> [PROBLEM REQUIREMENTS]:
Every entry below should be written out again exactly.

> [EXTRACTED INFORMATION]:

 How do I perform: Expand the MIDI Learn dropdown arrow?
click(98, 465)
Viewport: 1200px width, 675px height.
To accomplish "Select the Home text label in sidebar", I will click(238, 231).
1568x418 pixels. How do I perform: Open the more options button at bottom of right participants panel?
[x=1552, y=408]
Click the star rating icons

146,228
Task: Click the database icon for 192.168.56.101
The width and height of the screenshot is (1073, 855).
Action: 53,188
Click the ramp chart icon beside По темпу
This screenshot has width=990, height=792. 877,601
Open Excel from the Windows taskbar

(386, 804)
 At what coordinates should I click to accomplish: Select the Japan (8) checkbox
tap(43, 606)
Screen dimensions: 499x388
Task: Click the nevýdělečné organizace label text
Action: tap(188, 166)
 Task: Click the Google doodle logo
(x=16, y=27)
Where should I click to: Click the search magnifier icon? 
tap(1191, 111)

> [THE ANSWER]:
 How do I perform: Expand the MIDI Learn dropdown arrow?
click(98, 465)
Viewport: 1200px width, 675px height.
To accomplish "Select the Home text label in sidebar", I will click(238, 231).
1568x418 pixels. How do I perform: Open the more options button at bottom of right participants panel?
[x=1552, y=408]
Click the star rating icons

146,228
Task: Click the database icon for 192.168.56.101
The width and height of the screenshot is (1073, 855).
Action: 53,188
Click the ramp chart icon beside По темпу
This screenshot has width=990, height=792. 877,601
Open Excel from the Windows taskbar

(386, 804)
 At what coordinates should I click to accomplish: Select the Japan (8) checkbox
tap(43, 606)
Screen dimensions: 499x388
Task: Click the nevýdělečné organizace label text
Action: tap(188, 166)
 Task: Click the Google doodle logo
(x=16, y=27)
Where should I click to: Click the search magnifier icon? 
tap(1191, 111)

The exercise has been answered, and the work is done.